** REQUEST 1 **
Quote every word or phrase that the forum post about the coffee-cup engine sets inside quotation marks, in the order they appear.
** REQUEST 2 **
Extend the forum post about the engine that runs on a cup of coffee, picking up right after its final sentence.

** TEXT SEGMENT **
======

Posted: Sat Sep 03, 2022 1:37 am
by Tom Booth
This engine, as simple as it is, has a rather effective automatic speed control, (I think) as I've noticed after several months of occasionally taking it down off the top of the refrigerator and letting it run on my morning cup of coffee.


https://youtu.be/lx1tet8aHJU

There was something about this engine that bothered and puzzled me that for a while I could not put my finger on, well, I think I finally figured it out.

It looks like the motion of the displacer is very erratic.

Sometimes it seems to get stuck, or not even move off the bottom at all, other times it appears to "jump" up to the top, and does this back and forth continually.

I figured that the displacer is loose inside the chamber and sometimes rubs on the side or turns sideways or something.

But I also noticed that when the water is super hot, like right out of the microwave and a little "superheated" the displacer seems to barely lift off the bottom at all, just barely lifting, or maybe sometimes not lifting at all.

In spite of all the seeming irregular behavior of the displacer, the engine tends to run at a surprisingly steady speed, regardless if the water is very hot or just warm.

For a while I was not able to reconcile the discrepancy: odd, irregular "jumpy" displacer movement, but very steady RPM, even as the water cools down, the engine continues to run at a steady speed, until it suddenly just stops altogether.

I've decided to put my revelation here, because what I've decided is that this engine is acting quite like a "hit-n-miss" engine.

Because the displacer is being lifted by a magnet being lowered down close to it, then "dropped" by the magnet being lifted away again, the distance the displacer is lifted is determined by the speed of the magnet.

So if the engine begins to slow down, the magnet moves more slowly, giving it more time to lift the displacer further up before dropping it down again, this allows more heat to transfer into the working fluid so the engine starts running a little faster, but as it starts to pick up speed the magnet has less time to lift the displacer, so the displacer sometimes barely moves off the bottom, which reduces the amount of heat introduced, so the engine slows down.

This change in speed is so slight and subtle the result is a very steady running engine.

This constant "fine tuning" of the displacer's degree of displacement or "lift" keeps the engine running quite steadily regardless of the gradual change in temperature, down to the very end, at which point, there is no longer enough energy to complete a full revolution and the engine abruptly stops.

======

** INFORMATION SHOWN **

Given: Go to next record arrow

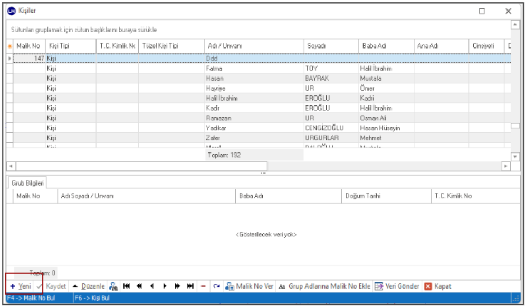Looking at the screenshot, I should click(165, 286).
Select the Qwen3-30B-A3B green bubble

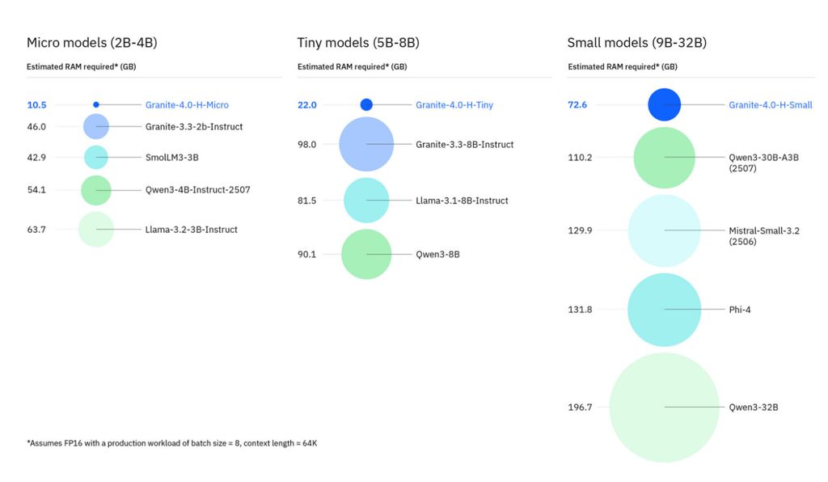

======

** EXERCISE ANSWER 1 **
1. "jump"
2. "superheated"
3. "jumpy"
4. "hit-n-miss"
5. "dropped"
6. "fine tuning"
7. "lift"

** EXERCISE ANSWER 2 **
What appeared to be erratic behavior was actually a very simple but elegant "hit-n-miss" type speed control mechanism.

Perhaps this could be more controllable by having some sort of adjustment to raise and lower the magnet. Or some adjustable stop could limit the displacer motion.

My idea, earlier in the thread, was to limit the displacer motion by spring tension, actual spring or "air spring" pressure, with a Ringbom type displacer.

These magnetic engines are sometimes, rightly or wrongly refered to as "Ringbom". I guess, because there is not actually any hard mechanical connection between the displacer and the crankshaft.

I sort of came to all these realizations just now watching this video:

https://youtu.be/EDFTdYRK3Uw?t=166

The Ringbom engine depicted has a speed control that apparently works by restricting the air flow to and from the displacer chamber, thereby limiting the displacement and subsequently the amount of heat input.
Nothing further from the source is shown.